After I whinged to her about life for a while, my friend (and regular reader) K set me a challenge. Think of six happy memories, and the places they happened. It took me a long time, but here they are:
- The first night I spent with another person (in a flat on South Clerk St, Edinburgh).
- The Shimura Curves gig I went to with regular reader Miranda (at the Notting Hill Arts Club).
- The first time I escorted someone on a kissogram job (in a bar in Castleford)
- Climbing a hill in Dumfriesshire with friends
- Going to an event in London a couple of months back with my friend Wendy (in the catacombs beneath London Bridge station).
- Snuggling up to one of my exes, in their kitchen, which was painted bright blue and yellow (on Mayfield Road, Edinburgh).
There are probably more happy memories, somewhere, that aren’t too tainted by bad things. These were the first six that came to mind, though.
I was supposed to be off up to Scotland again this weekend, incidentally, with K. She was planning a trip up there to visit various places with another friend, who had to drop out, so she invited me along to take up the spare bedroom. Annoyingly, though, I can’t get the time off work. “Oh, no, you can’t have that day off,” said Big Dave, “I booked it months ago.” Grrrr.
Unlike the first half of the year, there is one big stand-out memory from the second half of 2005. The start of my second business trip to London. Getting off the train at Kings Cross and walking down Platform 4 trying not to start crying. I was worried because someone I knew – even though I’d not seen her for a few years – had, like many other people, been missing for three days. She’d last been seen at Kings Cross, changing trains. I held myself together until my taxi was driving away from the station, onto Euston Road. As we passed the ambulance standing at the station entrance, waiting to take another run to the mortuary, I burst into tears. This was on Sunday, July 10th. Half an hour later, a Lancaster bomber flew noisily over my hotel-room window.

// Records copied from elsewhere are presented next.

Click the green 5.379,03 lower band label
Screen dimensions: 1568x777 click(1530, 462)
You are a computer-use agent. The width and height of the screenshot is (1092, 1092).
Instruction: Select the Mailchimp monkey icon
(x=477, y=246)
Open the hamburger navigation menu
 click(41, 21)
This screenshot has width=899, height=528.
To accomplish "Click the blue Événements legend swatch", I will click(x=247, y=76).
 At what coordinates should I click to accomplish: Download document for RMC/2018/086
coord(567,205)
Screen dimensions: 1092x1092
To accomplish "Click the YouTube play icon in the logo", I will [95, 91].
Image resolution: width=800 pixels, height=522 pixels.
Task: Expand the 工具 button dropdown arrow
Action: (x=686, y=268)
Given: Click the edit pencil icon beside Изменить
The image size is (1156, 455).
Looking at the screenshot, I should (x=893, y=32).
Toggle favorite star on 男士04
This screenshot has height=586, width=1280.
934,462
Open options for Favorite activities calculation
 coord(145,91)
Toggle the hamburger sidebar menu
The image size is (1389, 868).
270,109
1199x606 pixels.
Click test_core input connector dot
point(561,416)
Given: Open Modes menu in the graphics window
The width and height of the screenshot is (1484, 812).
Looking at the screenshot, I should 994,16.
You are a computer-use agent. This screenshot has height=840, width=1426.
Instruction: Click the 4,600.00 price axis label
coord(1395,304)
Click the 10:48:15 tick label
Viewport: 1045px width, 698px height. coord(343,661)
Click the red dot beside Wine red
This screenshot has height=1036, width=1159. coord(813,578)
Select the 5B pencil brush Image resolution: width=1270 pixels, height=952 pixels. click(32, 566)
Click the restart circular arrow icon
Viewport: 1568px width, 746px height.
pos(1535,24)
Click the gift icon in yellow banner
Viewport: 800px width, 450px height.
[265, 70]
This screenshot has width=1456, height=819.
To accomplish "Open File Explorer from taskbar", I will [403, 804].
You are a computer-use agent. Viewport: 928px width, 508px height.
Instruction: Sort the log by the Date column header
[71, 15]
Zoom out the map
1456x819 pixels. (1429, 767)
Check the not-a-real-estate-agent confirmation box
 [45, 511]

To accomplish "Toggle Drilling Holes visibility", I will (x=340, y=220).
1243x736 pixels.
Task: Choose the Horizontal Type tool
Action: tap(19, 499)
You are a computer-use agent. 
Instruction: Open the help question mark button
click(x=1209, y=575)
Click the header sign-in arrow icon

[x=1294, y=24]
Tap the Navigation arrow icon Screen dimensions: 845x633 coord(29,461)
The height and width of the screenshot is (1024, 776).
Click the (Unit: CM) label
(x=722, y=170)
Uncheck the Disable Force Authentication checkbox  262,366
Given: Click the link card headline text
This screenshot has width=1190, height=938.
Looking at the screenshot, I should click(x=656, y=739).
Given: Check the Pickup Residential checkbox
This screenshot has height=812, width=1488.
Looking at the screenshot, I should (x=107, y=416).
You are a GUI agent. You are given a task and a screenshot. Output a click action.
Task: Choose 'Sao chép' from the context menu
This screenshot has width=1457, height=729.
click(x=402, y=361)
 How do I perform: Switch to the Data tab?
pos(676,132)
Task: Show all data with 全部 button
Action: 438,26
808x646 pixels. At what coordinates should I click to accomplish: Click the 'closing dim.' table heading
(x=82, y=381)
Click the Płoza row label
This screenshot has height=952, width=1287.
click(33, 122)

There are a few more significant memories from the past six months. I’m not sure if more really has happened compared to the start of the year, or if it’s just more memorable because it’s more recent. In August, I visited London again, to see W and his boyfriend, go to a party at their house, and take lots of pictures. At the party, I met the month-old daughter of my friends John and Jen, at that point just named “Piglet”. She’s since been given a proper name, Jaime, after another old friend who was at the same party.
Coming back home, I started up this website – in fact, I thought up the name whilst changing trains* on the way home. After that, nothing very striking has happened – but I’ve made new friends, and got back in touch with some old ones. Another friend was suddenly lost, but more are always being born. Last year ended with Jen announcing she was pregnant; this year ended with W and his boyfriend announcing their engagement. The cycle of the newspaper announcements column marches on.
* Changing between delayed trains, of course.
I was planning to write two whole posts about all the great things that had happened to me this year; but then, I realised I couldn’t actually remember many.
To be honest, I can’t remember much at all about the first half of the year. I went camping. Um, that was about it. So, the first thing on the list for Things To Do Next Year will be: try and be more memorable! Aside from one camping trip and one trip to London, all I can say about the first half of 2005 is that I went to work every day.*
The defining memory of the first half of the year: sitting in the restaurant of a bargain-price London hotel,** at breakfast, not being entirely sure what to do, because it was the first time I’d stayed in a hotel. That was at Easter, roughly.
* Well, five out of every seven at least.
** at least, I was assured that £85 per night is a bargain price for a London hotel. As it was on expenses, I wasn’t particularly bothered. I did, of course, take every opportunity to use the phrase “don’t worry, I’m on expenses” even though I hardly dared actually put anything onto my bill.